L’avenir incertain des collectifs pour un Non de gauche
En attachement se trouve le document complet que j’ai soumis aux Collectifs pour un Non de gauche du Finistère dans le cadre du débat sur la réorganisation nécessaire, après l’évènement que fut le référendum. Croyez le ou pas, je ne dispose pas des moyens de le diffuser nationalement aux sympathisants, car le site national est bloqué.
Mon argumentation repose essentiellement sur les quelques points suivants :
La "direction nationale", donc en fait la Fondation Copernic, ne remet pas en cause son mandat, ne permet aucun contrôle démocratique sur son rôle, ce qui est source de problèmes à venir car elle entend influer en notre nom sur les prochaines élections.
Il n’existe aucun critère de validité des collectifs, ce qui rendra à terme la coopération impossible entre des groupes locaux ayant évolué de manières très différentes, jusqu’à ne plus avoir les mêmes buts.
Sur l’avenir du mouvement altereuropéen, j’émets les propositions suivantes :
Il faut distinguer avec une certaine rigueur ce qui est altereuropéen de ce qui est antieuropéen, ce qui pourra constituer le premier critère de qualité pour agréer un groupe local.
Il faut éviter de cultiver dans nos descriptions de la société un anachronisme pseudo-marxiste, car, s’il est vrai que nous régressons vers des conditions du 19ème siècle et qu’il est nécessaire de le démontrer, il reste tout aussi nécessaire de ne pas perdre de vue la spécificité de notre époque, notamment la responsabilité du consumérisme populaire.
Il est préférable de ménager la place des citoyens critiques (genre Attac) ne souhaitant pas être récupérés, en renonçant tout de suite à un soutien des collectifs aux prochaines élections.
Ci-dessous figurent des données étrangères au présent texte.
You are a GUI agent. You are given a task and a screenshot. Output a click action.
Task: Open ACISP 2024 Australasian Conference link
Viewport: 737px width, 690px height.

Enfin, autant nous avons été brillants pendant la campagne, autant notre faiblesse actuelle doit être reconnue, et il apparaît essentiel pour la cause d’une Europe sociale et pacifiste de laisser se développer en dehors de nous d’autres formes de militance et d’autres formations thématiques, de ne pas fermer les frontières et de laisser le débat respirer.